Lesetext:
★ ★ ★ ★ ★

# Wie nutze ich das PC-Technik Forum richtig?



## claet (8. August 2008)

"How to use PC-Technik Forum"

So, da ich es Leid bin, meine Schreibtischlampengeschichte zu erzählen, hier mal ein paar Gedanken dazu,
wie ein "Ich brauche Hilfe" Thread hier aussehen könnte.

_________________________________________________

1. Einleitung
2. Schlechte Beispiele
3. Gute Beispiele
4. Zusammenfassung "Wie soll ein Thread aussehen"
5. Screenshots erstellen

_________________________________________________



1. Einleitung

Hier sind einige Leute unterwegs, die sehr gerne helfen.
Einige davon haben auch wirklich Ahnung, was sie sagen.
Bisher hat sich eigentlich fast immer eine Lösung gefunden für die Probleme der Leute. 

ABER:
Wir sind *keine* Hellseher!!

_________________________________________________


2. Schlechte Beispiele  |  Wo wir nicht helfen können

Beispiel 1)

Hallo,
hab heute WoW neu installiert. Bei 27% bricht er ab und es kommt ne Fehlermeldung. Was kann ich tun?



Beispiel 2)

Hallo,
mein PC zeigt immer so ein komisches Bild, wenn ich xy starte. Weiß jemand Rat?



Ein Beispiel wäre hier zu finden, oder auch hier!

_________________________________________________

3. Gute Beispiele  |  Wo wir (vermutlich) helfen können:

Hallo,

ich hab das Problem ... mit dem Programm/der Hardware ... ! 
Und zwar passiert genau ... wenn ich ... tue. 

Als Betriebssystem nutze ich ...
Meine Hardware ist ...

Vllt könnte es auch an .. liegen.

Ich habe euch ein Screenshot angehängt. Dieser sollte das Problem verdeutlichen.



Ein Beispiel wäre hier zu finden, oder auch hier!

_________________________________________________

4. Zusammenfassung "Wie soll ein Thread aussehen"

Natürlich gibt es Fehler, wo die Hardware irrelevant ist.
Aber tut es weh, sie aufzuzählen? Nein.
Und unter Umständen kann euch dann einfacher geholfen werden.

Außerdem brauchen wir genaue Fehlerbeschreibungen, am besten mit Screenshots.

Dann klappts auch mitm Nachbarn! 


			Dieser Inhalt steht nur eingeloggten Mitgliedern zur Verfügung.
        




_________________________________________________


5. "How to" einen Screenshot mit Windows Boardmitteln machen

Falls das noch fraglich sein sollte, hier eine Kurzanleitung.

★ ★ ★ ★ ★

Datenzeilen:

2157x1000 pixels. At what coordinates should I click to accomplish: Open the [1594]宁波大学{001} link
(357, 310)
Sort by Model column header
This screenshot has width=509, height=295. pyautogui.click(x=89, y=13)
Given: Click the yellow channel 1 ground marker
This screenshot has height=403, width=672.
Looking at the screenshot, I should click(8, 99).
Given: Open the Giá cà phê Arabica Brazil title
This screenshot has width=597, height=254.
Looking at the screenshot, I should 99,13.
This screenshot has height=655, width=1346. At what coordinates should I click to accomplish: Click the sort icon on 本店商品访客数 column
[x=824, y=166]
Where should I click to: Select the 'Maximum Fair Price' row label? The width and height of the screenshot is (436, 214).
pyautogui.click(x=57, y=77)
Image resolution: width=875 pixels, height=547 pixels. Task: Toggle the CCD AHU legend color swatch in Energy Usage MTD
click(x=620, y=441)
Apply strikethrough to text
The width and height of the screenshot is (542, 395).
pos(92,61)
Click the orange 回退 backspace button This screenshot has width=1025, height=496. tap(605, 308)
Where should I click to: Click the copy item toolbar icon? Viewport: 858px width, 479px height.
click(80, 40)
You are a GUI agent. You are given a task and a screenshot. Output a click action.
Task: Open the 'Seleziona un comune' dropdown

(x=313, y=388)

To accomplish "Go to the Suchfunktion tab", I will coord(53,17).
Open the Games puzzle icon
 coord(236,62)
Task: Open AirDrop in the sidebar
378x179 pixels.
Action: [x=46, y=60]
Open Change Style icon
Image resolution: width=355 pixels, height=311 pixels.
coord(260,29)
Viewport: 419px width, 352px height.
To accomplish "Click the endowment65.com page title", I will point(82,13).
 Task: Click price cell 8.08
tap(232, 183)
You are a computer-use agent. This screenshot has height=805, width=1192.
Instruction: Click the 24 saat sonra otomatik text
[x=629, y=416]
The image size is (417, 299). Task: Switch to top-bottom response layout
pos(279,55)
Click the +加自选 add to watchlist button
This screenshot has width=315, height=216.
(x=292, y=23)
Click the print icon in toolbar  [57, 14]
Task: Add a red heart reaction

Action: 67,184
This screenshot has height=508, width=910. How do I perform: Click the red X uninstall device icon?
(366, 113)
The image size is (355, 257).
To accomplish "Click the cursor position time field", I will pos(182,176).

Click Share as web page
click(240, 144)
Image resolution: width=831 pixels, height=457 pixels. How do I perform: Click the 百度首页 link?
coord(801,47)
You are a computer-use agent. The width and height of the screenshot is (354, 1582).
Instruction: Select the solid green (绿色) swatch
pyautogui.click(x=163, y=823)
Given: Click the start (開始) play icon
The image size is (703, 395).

★ ★ ★ ★ ★

Aufgaben:
**A)** Bei wie viel Prozent bricht im Forenbeitrag zur Nutzung des PC-Technik Forums die WoW-Installation im ersten schlechten Beispiel ab?
**B)** Führe den Forenbeitrag zur Nutzung des PC-Technik Forums nach seinem letzten Satz weiter.
Die Einträge spielen hier keine Rolle.

Lösungen:
**A)** Bei 27 %.

**B)**
Einfach in dem Moment, in dem auf dem Monitor das steht, von dem ihr einen Screenshot haben wollt,
die Taste "Druck" drücken. Die ist auf der normalen deutschen Tastatur recht weit oben rechts.
(ganz oben rechts ist Pause, daneben Rollen und dann kommt schon Druck)
Nun öffnet ihr MS Paint oder ein Grafikprogramm eurer Wahl.
Nun Strg+V oder alternativ Bearbeiten > Einfügen und voila, euer screenshot kann gespeichert werden.
Bei Bedarf noch rausschneiden, was ihr haben wollt und was nicht.

Zusammenfassung



			
				How schrieb:
			
		

> 1) "Druck" drücken
> 2) MS Paint öffnen
> 3) Strg+V
> 4) Speichern > fertig!



_________________________________________________

Danke fürs Lesen!
Jetzt auf gehts, Problem posten, wir helfen gerne!!  


			Dieser Inhalt steht nur eingeloggten Mitgliedern zur Verfügung.


----------



## eMJay (8. August 2008)

/Sticky


----------



## xFraqx (8. August 2008)

Sehr gut , aber machs noch etwas übersichtlicher bitte.


----------



## claet (8. August 2008)

bin mal so frei und hänge nen /push post unten ran damit es bei euch als neu angezeigt wird und ich nen kommentar dazu bekommen

danke für euer verständnis 


			Dieser Inhalt steht nur eingeloggten Mitgliedern zur Verfügung.


----------



## Einsam (8. August 2008)

na dan ich finde das hir so genial das ich es gleich weiter rauf schiebe



/sticky


----------



## poTTo (8. August 2008)

Sauber Claet, ich finds gut und vote for /sticky

thx
poTTo


----------



## -bloodberry- (8. August 2008)

Ich bin gerne gewillt, das oben anzupinnen, wenn es ein bisschen schöner und übersichtlicher ist.
Farben und Schriftgrößen helfen da weiter, am besten auch noch mit einer vernünftigen Gliederung.
Sieh dir doch mal meine Gesamtübersicht HDRO an, da habe ich versucht, mit Hilfe von verschiedenen Farben und Schriftgrößen etwas Struktur reinzubringen.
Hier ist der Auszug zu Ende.